Collected data entries
* * * * *

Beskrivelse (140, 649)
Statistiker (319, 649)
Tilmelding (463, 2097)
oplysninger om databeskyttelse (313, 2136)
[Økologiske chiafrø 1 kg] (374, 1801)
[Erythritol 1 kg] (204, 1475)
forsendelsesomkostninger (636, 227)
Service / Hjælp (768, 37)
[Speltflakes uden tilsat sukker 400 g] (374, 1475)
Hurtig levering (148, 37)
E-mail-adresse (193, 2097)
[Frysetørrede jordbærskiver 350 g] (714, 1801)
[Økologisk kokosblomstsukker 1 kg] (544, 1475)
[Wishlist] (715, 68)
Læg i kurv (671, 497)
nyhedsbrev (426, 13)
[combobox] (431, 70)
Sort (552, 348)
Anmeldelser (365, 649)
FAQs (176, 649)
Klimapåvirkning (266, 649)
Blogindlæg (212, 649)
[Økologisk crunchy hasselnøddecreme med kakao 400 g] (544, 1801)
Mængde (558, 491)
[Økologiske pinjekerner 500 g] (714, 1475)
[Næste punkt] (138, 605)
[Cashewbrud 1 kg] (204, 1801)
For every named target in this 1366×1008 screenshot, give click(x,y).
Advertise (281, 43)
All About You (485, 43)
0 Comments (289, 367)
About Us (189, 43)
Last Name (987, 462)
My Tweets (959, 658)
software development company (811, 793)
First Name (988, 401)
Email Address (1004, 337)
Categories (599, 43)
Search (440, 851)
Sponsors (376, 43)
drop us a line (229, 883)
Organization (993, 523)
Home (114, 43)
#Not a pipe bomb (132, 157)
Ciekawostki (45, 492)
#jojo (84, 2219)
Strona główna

* * * * *

#### [ACTIVITY]
Could you transcribe the records in full, exactly?

#### [TASK ANSWER]
Beskrivelse (140, 649)
Statistiker (319, 649)
Tilmelding (463, 2097)
oplysninger om databeskyttelse (313, 2136)
[Økologiske chiafrø 1 kg] (374, 1801)
[Erythritol 1 kg] (204, 1475)
forsendelsesomkostninger (636, 227)
Service / Hjælp (768, 37)
[Speltflakes uden tilsat sukker 400 g] (374, 1475)
Hurtig levering (148, 37)
E-mail-adresse (193, 2097)
[Frysetørrede jordbærskiver 350 g] (714, 1801)
[Økologisk kokosblomstsukker 1 kg] (544, 1475)
[Wishlist] (715, 68)
Læg i kurv (671, 497)
nyhedsbrev (426, 13)
[combobox] (431, 70)
Sort (552, 348)
Anmeldelser (365, 649)
FAQs (176, 649)
Klimapåvirkning (266, 649)
Blogindlæg (212, 649)
[Økologisk crunchy hasselnøddecreme med kakao 400 g] (544, 1801)
Mængde (558, 491)
[Økologiske pinjekerner 500 g] (714, 1475)
[Næste punkt] (138, 605)
[Cashewbrud 1 kg] (204, 1801)
For every named target in this 1366×1008 screenshot, give click(x,y).
Advertise (281, 43)
All About You (485, 43)
0 Comments (289, 367)
About Us (189, 43)
Last Name (987, 462)
My Tweets (959, 658)
software development company (811, 793)
First Name (988, 401)
Email Address (1004, 337)
Categories (599, 43)
Search (440, 851)
Sponsors (376, 43)
drop us a line (229, 883)
Organization (993, 523)
Home (114, 43)
#Not a pipe bomb (132, 157)
Ciekawostki (45, 492)
#jojo (84, 2219)
Strona główna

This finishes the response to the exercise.